I would like to update a subset of rows in a data.table based on a join and a fixed value.
d1 <- data.table(A = 5:1, B = letters[5:1])
d2 <- data.table(C = letters[5:1], Z = 6:10)
current.val <- 5
what I want to do is update d1 based on the connection to d2, but only where A == 5 in d1. something like that:
d1[d2, D := i.Z ,on=.(B==C, A==current.val)]
my current approach is to add a new column in d2 and set it to a fixed value and use it in the join:
d2[, current.val := 5]
d1[d2, D := i.Z ,on=.(B==C, A==current.val)]
This works, but there seems to be a lot of overhead. Is there an easier way to use a constant value in a join?

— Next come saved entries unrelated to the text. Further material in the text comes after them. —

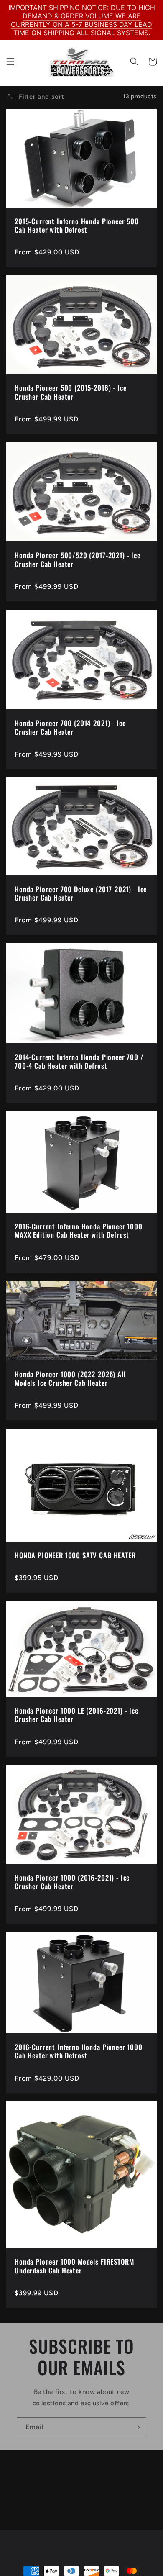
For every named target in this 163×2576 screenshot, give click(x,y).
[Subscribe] (136, 2427)
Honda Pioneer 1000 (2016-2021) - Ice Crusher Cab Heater (72, 1882)
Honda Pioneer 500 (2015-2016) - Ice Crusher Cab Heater (70, 392)
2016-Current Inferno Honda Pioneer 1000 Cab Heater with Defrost (79, 2051)
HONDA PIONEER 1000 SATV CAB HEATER (75, 1555)
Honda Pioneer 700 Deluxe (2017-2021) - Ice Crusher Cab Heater (81, 893)
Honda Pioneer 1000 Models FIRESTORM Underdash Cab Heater (74, 2266)
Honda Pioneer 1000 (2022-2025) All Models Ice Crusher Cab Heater (70, 1378)
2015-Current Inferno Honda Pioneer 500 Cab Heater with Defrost (77, 225)
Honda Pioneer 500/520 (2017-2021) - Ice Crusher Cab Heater (77, 559)
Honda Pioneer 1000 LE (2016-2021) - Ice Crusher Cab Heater (76, 1715)
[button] (10, 61)
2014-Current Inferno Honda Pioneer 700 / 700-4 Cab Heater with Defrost (79, 1061)
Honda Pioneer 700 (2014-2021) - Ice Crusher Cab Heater (70, 727)
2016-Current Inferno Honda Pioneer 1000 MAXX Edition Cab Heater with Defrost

(8/14) New example of a scale for comparison:
d1 <- data.table(A = 100:1, B = 100000000:1, D = as.numeric(NA), key = c("A", "B"))
d2 <- data.table(C = 100000000:1, Z = c(10:1) / 10, key = "C")
current.val <- 5
system.time(d1[cbind(d2, A = current.val), on = .(B = C, A), D := i.Z])
system.time({setkey(d1, B, A); d1[d1[d2][A == current.val], D := Z]; setkey(d1, A, B)})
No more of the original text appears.